(Collected data)
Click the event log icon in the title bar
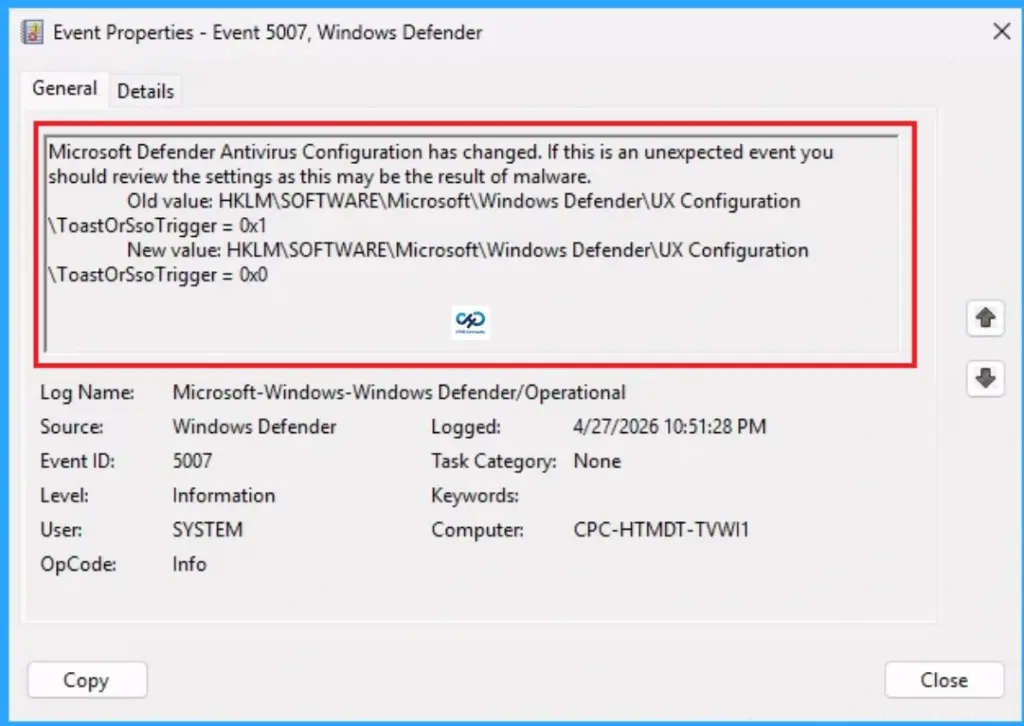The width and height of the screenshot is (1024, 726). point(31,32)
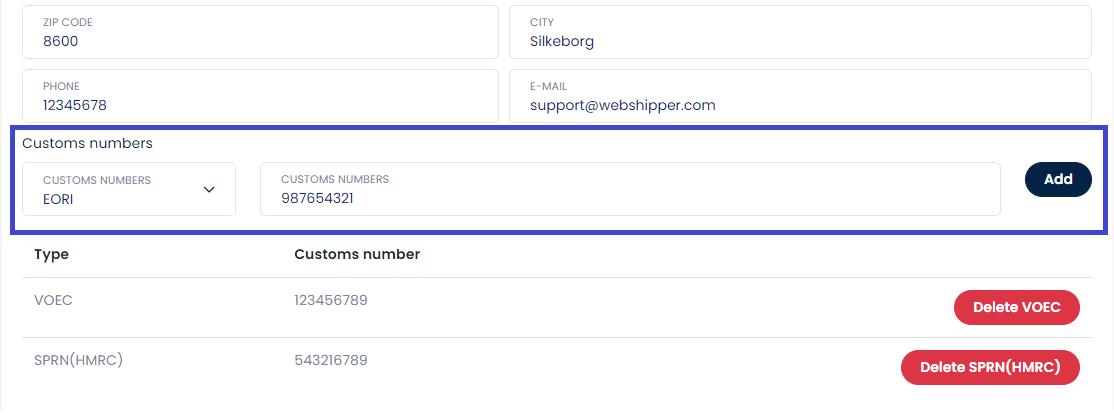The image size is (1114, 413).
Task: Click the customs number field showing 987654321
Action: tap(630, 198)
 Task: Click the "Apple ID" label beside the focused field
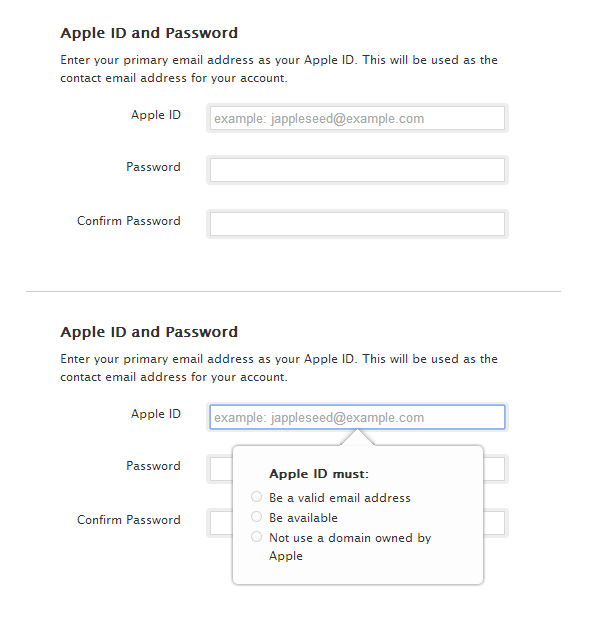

◆ **TASK STATEMENT**
Could you return each entry word for word, with the images omitted?

◆ **ANSWER FOR THIS EXERCISE**
Click the event log icon in the title bar
The width and height of the screenshot is (1024, 726). point(31,32)
The image size is (1114, 413).
Task: Click the customs number field showing 987654321
Action: tap(630, 198)
 Task: Click the "Apple ID" label beside the focused field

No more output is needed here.